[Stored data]
────────────────────

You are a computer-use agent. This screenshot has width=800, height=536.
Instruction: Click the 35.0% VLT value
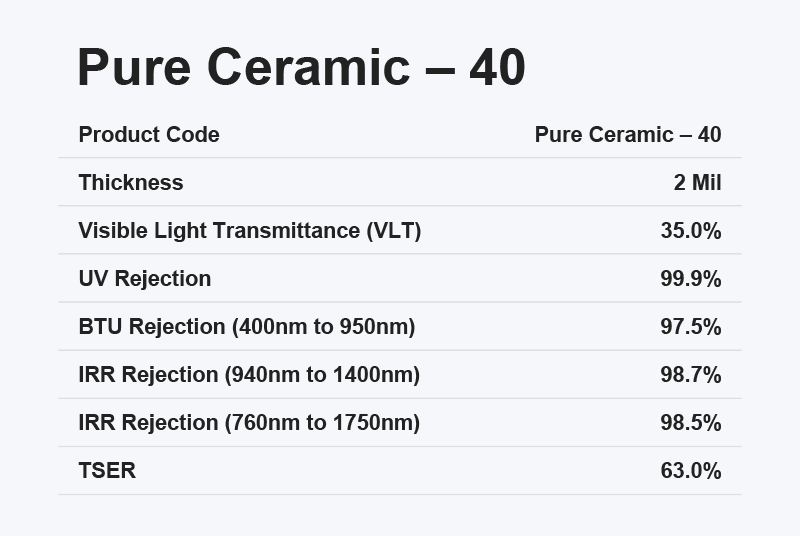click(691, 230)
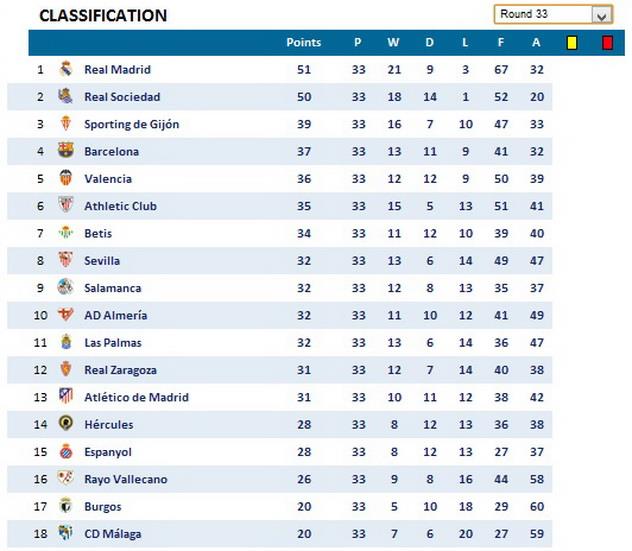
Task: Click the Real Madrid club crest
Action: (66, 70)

────────────────────

:: Task statement ::
Word for word, repeat all of the entries above, leaving out the pictures.

:: Answer to this exercise ::
You are a computer-use agent. This screenshot has width=800, height=536.
Instruction: Click the 35.0% VLT value
click(691, 230)
Task: Click the Real Madrid club crest
Action: (66, 70)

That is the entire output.